2. Il adopte le projet d’établissement et approuve le contrat d’objectifs qui, lorsque la collectivité territoriale de rattachement n’a pas souhaité y être partie, doit avoir été communiqué à cette collectivité au moins un mois avant la réunion du conseil.
3. Il délibère chaque année sur le rapport relatif au fonctionnement pédagogique de l’établissement et à ses conditions matérielles de fonctionnement. Ce rapport rend compte notamment de la mise en œuvre du projet d’établissement, des expérimentations menées par l’établissement et du contrat d’objectifs. Il comporte également une partie relative à la vie scolaire qui présente un bilan des décisions rendues en matière disciplinaire, élaboré notamment à partir du registre des sanctions de l’établissement, et des suites données par le chef d’établissement aux demandes écrites de saisine du conseil de discipline émanant d’un membre de la communauté éducative.
5. Il adopte le règlement intérieur de l’établissement.
L’article 2 de l’arrêté prévoit que « Des heures de soutien supplémentaires consacrées à la maîtrise des savoirs fondamentaux peuvent être proposées aux élèves dont les besoins ont été identifiés conformément aux dispositions des articles D. 311-12 être proposées aux élèves dont les besoins ont été identifiés conformément aux dispositions des articles D. 311-12 et D. 332-6 du code de l’éducation, dans la limite de deux heures hebdomadaires.»
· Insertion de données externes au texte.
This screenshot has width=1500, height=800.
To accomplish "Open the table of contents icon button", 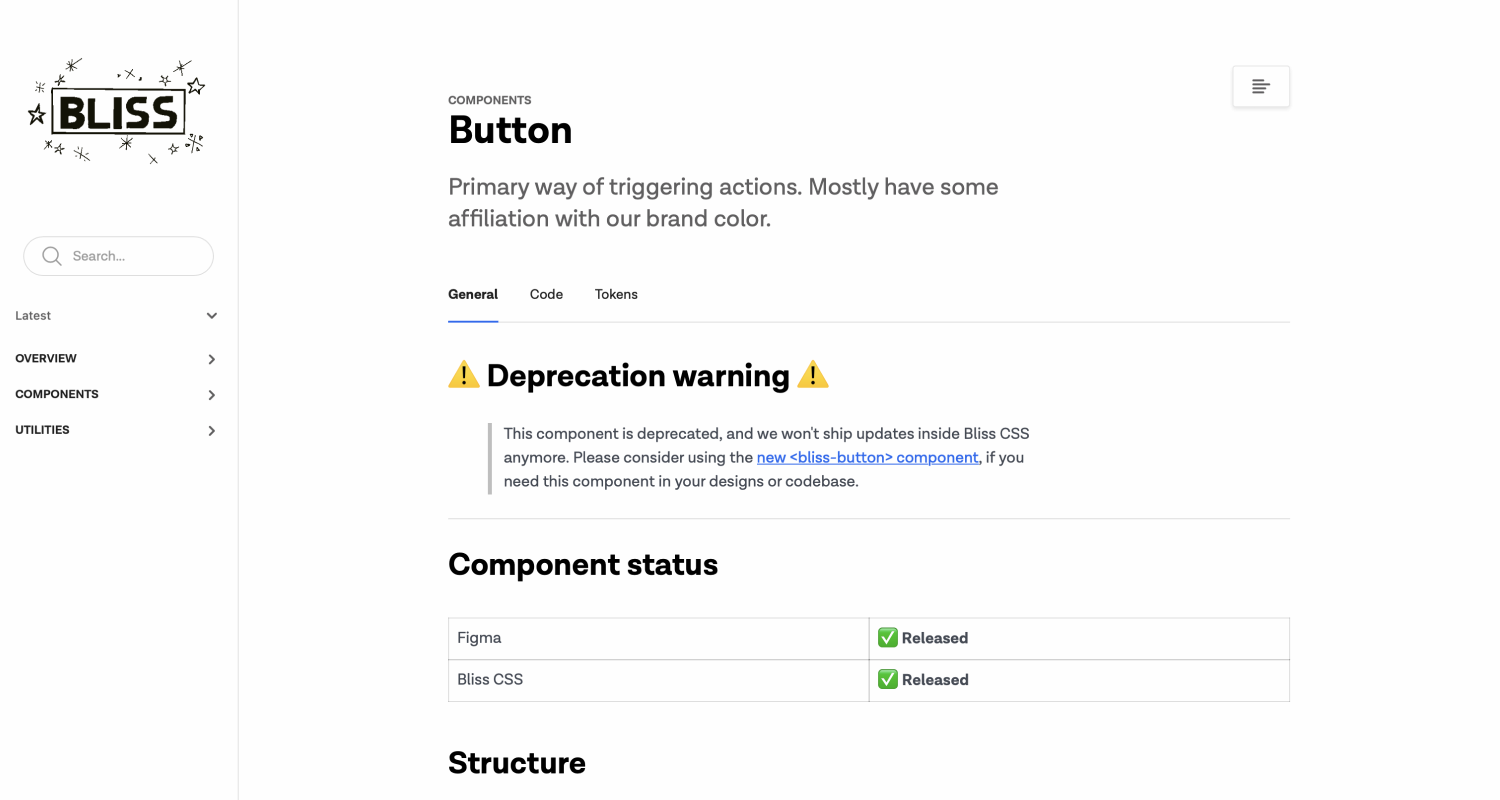I will click(1261, 87).
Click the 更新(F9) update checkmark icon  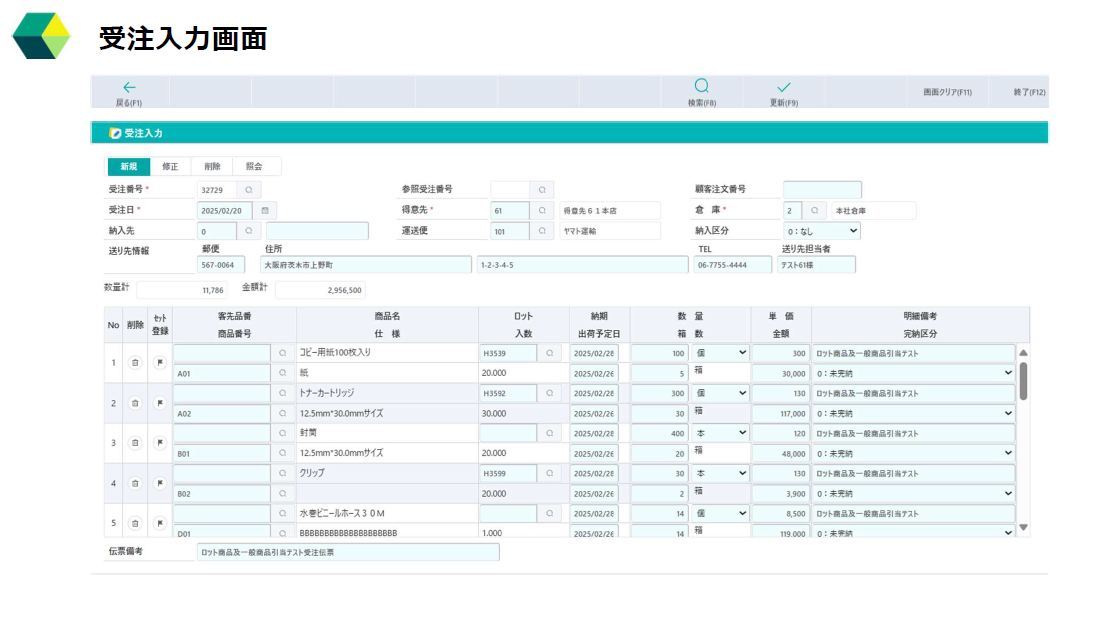pos(785,90)
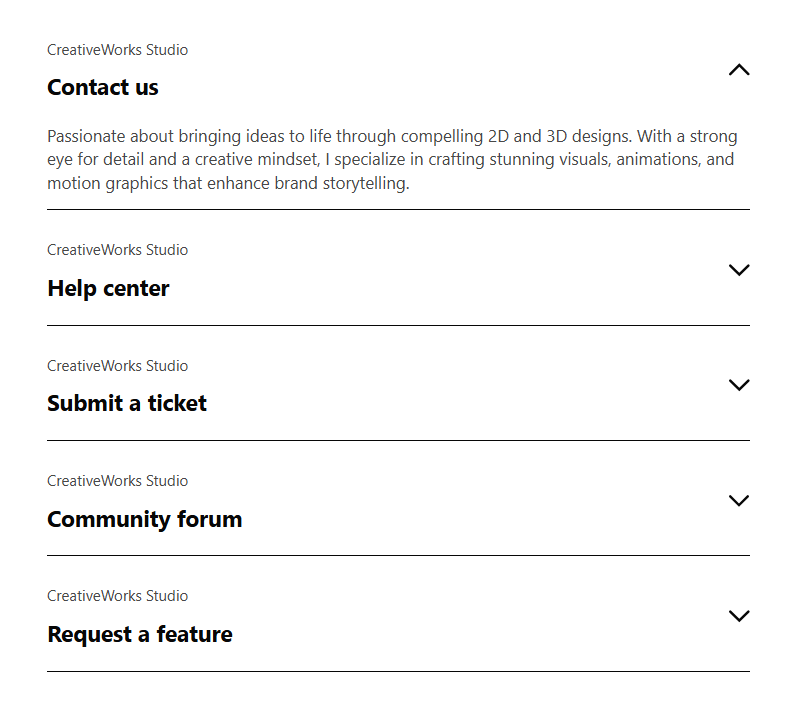The width and height of the screenshot is (800, 720).
Task: Open the Community forum heading
Action: click(144, 519)
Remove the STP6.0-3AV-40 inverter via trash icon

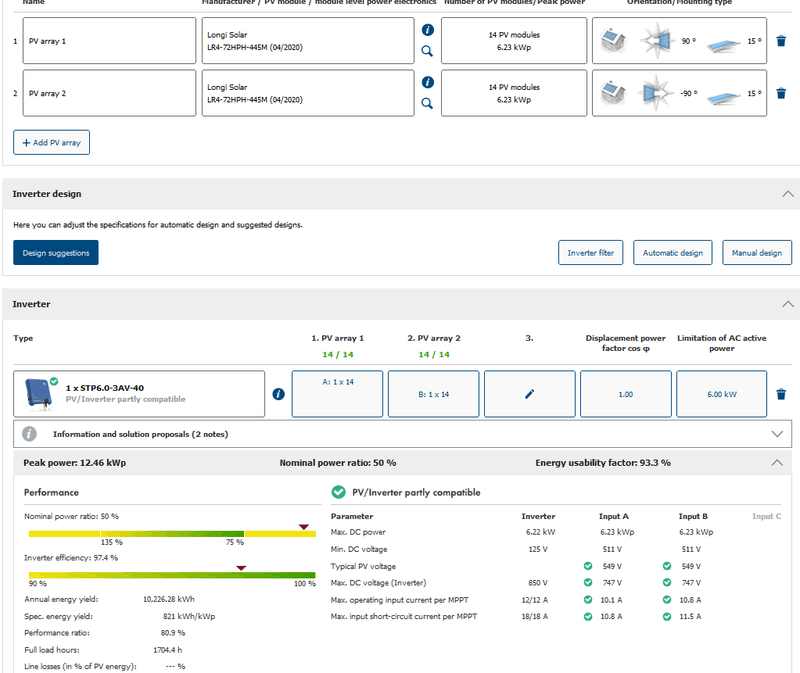pos(781,394)
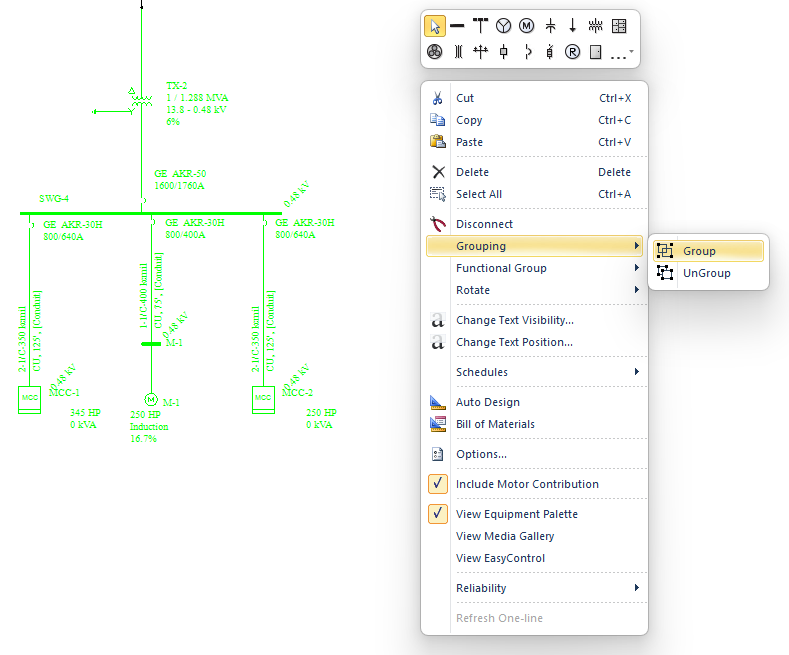Select the capacitor symbol in equipment palette

[x=550, y=26]

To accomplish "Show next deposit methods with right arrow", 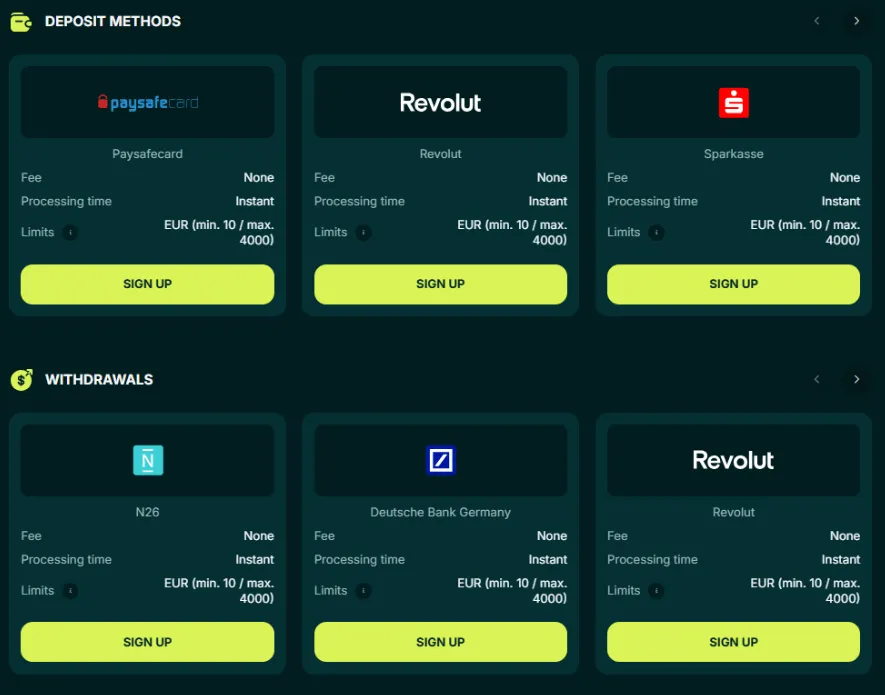I will pyautogui.click(x=856, y=21).
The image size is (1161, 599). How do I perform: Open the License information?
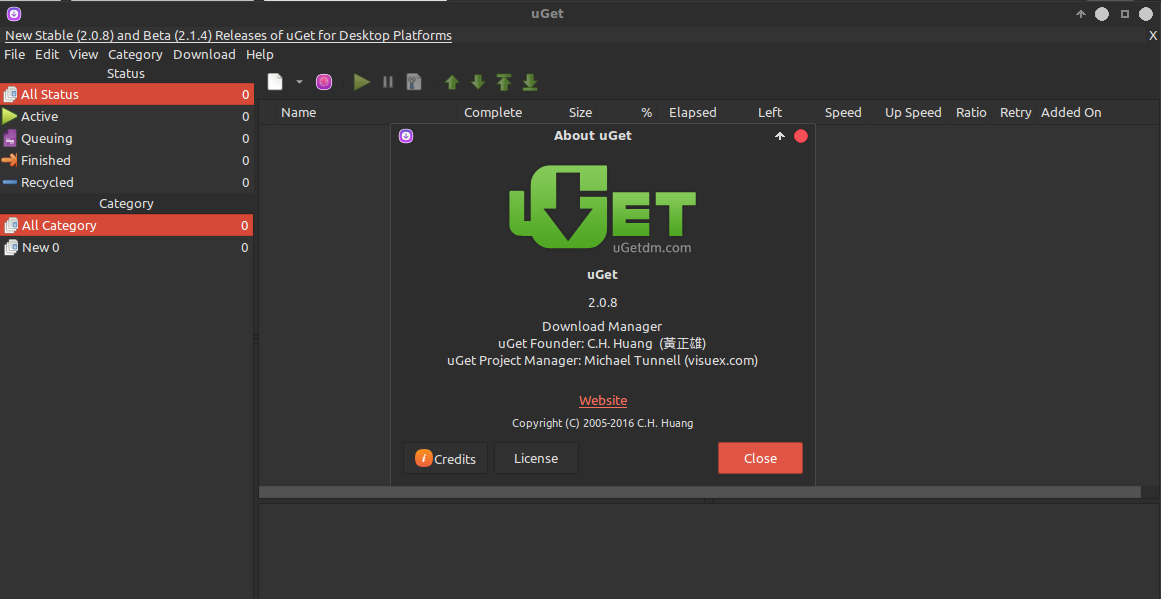point(536,458)
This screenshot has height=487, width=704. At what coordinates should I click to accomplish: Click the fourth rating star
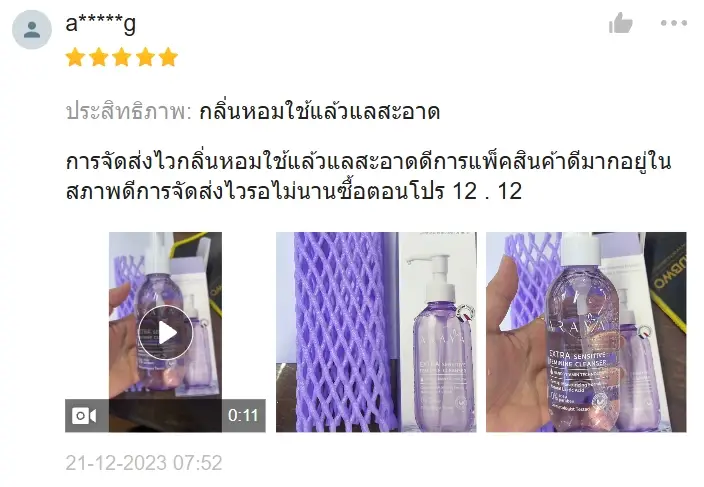click(x=145, y=57)
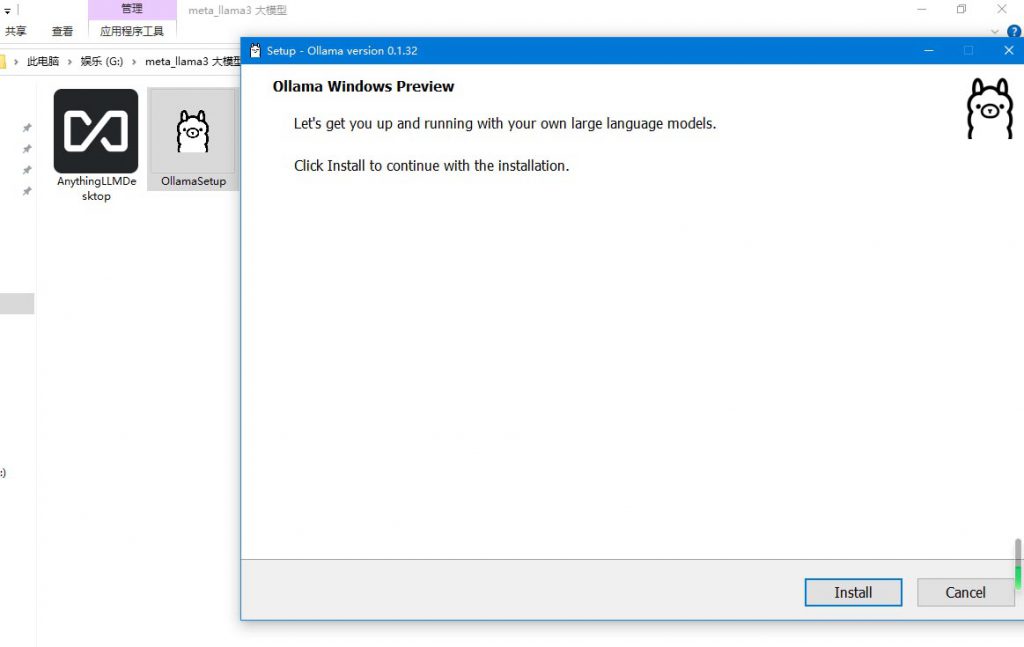This screenshot has height=647, width=1024.
Task: Switch to the 共享 ribbon tab
Action: (x=16, y=32)

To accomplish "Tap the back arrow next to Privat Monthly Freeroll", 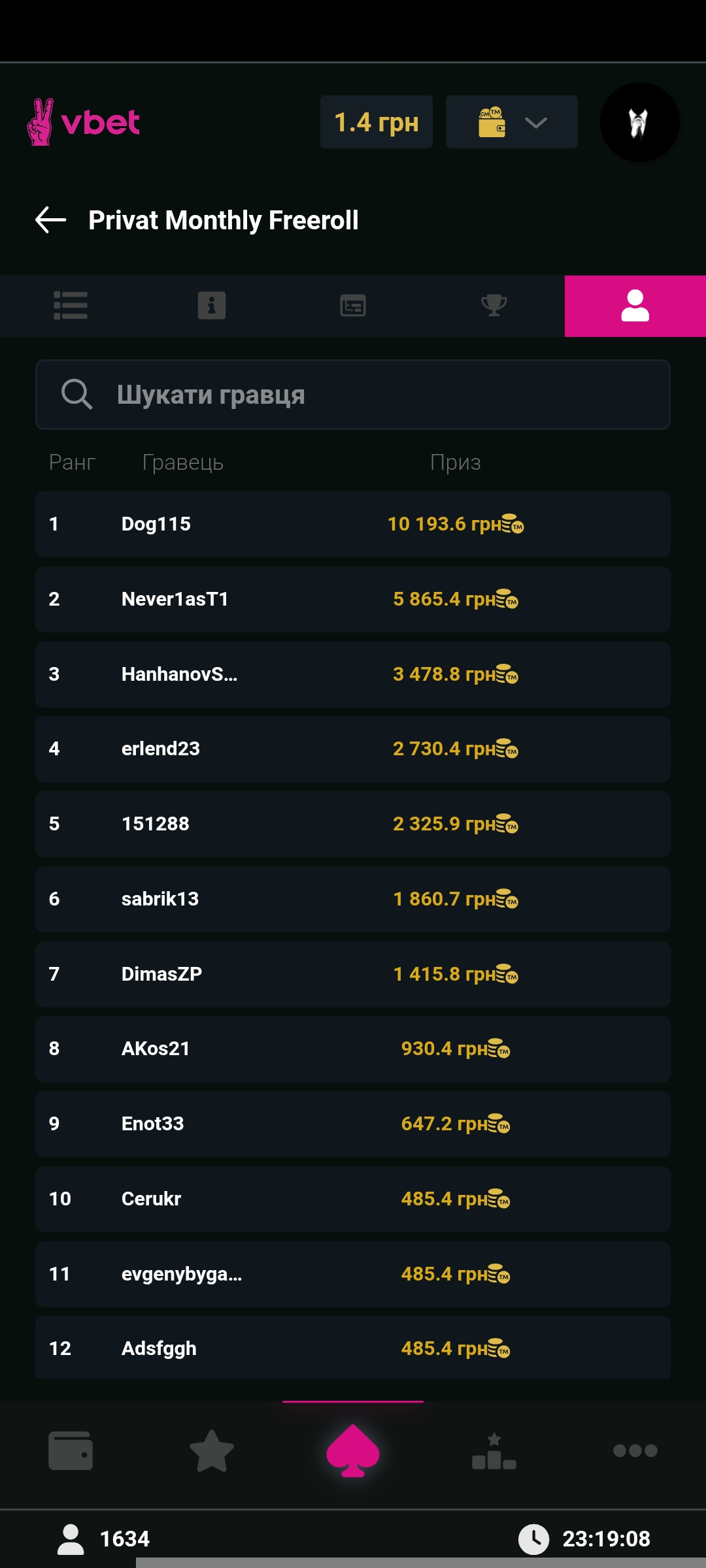I will click(51, 220).
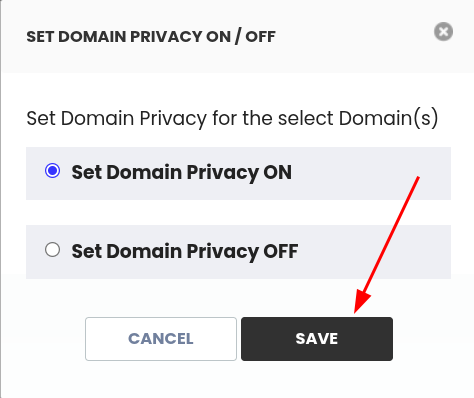
Task: Click the blank white area below the buttons
Action: pos(238,380)
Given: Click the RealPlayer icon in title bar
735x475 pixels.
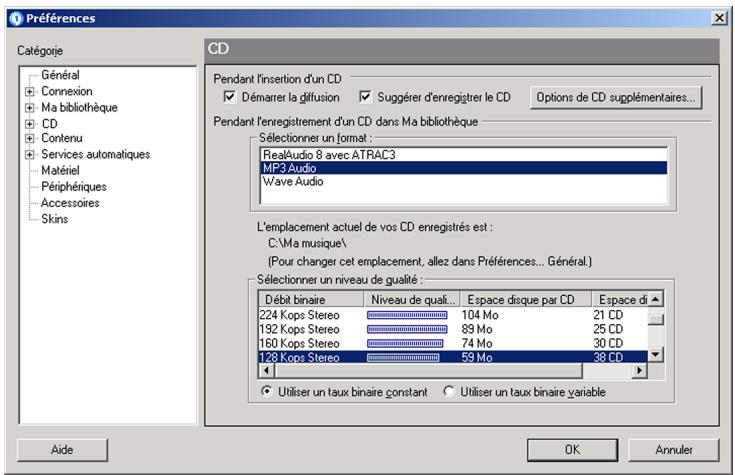Looking at the screenshot, I should (x=10, y=19).
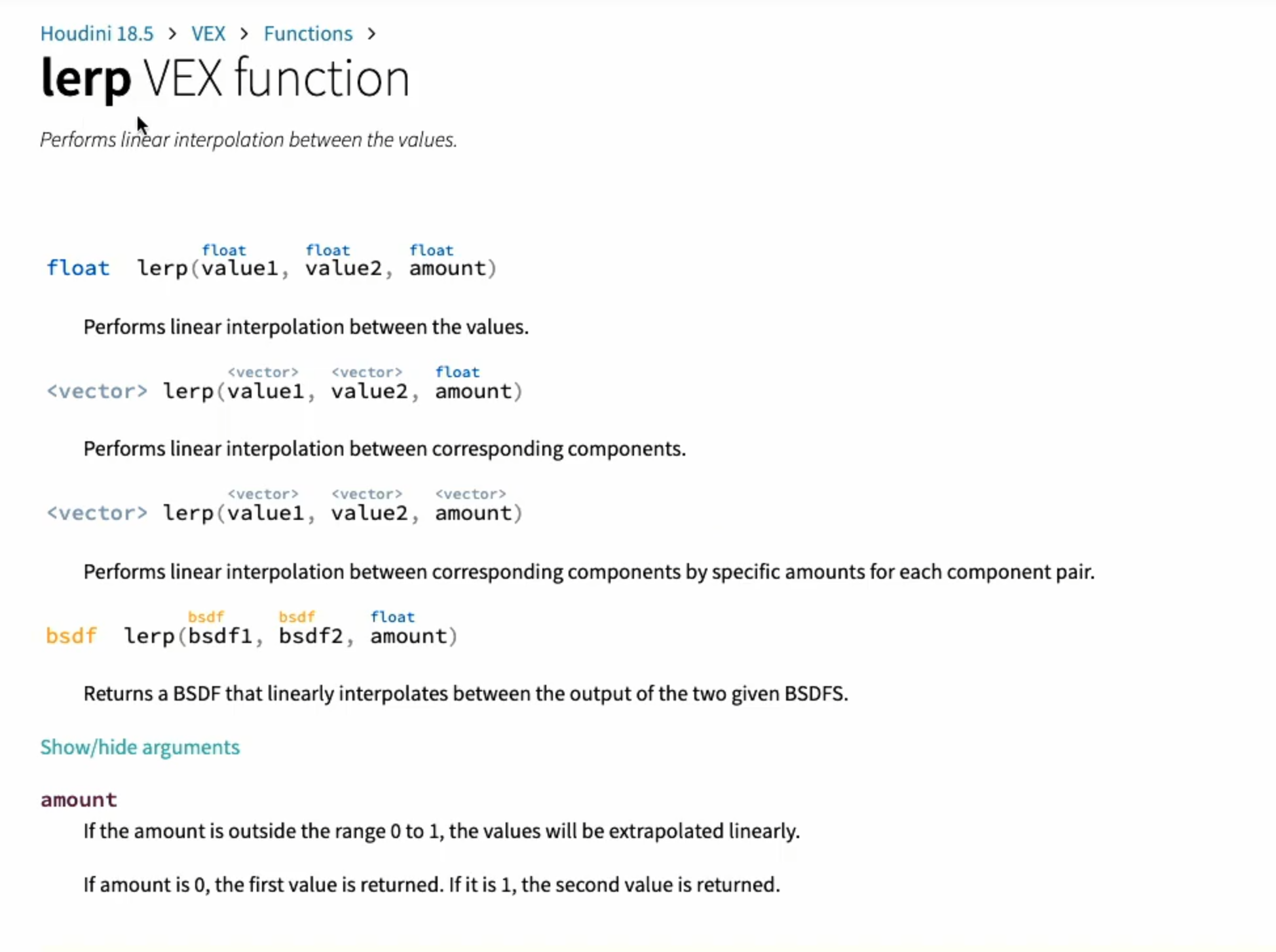Click chevron arrow between Houdini 18.5 and VEX
Image resolution: width=1276 pixels, height=952 pixels.
172,33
L’article 4.1 de l’arrêté est ajouté et met en place les groupes en Mathématiques et en Français : « Art. 4-1. – Les enseignements communs de français et de mathématiques, sur tout l’horaire, sont organisés en groupes pour l’ensemble des classes et des niveaux du collège. Les groupes sont constitués en fonction des besoins des élèves identifiés par les professeurs. Les groupes des élèves les plus en difficulté bénéficient d’effectifs réduits.Par dérogation, et afin de garantir la cohérence des progressions pédagogiques des différents groupes, les élèves peuvent être, pour une ou plusieurs périodes, une à dix semaines dans l’année, regroupés conformément à leur classe de référence pour ces enseignements. La composition des groupes est réexaminée au cours de l’année scolaire, notamment à l’occasion des regroupements, afin de tenir compte de la progression et des besoins des élèves.»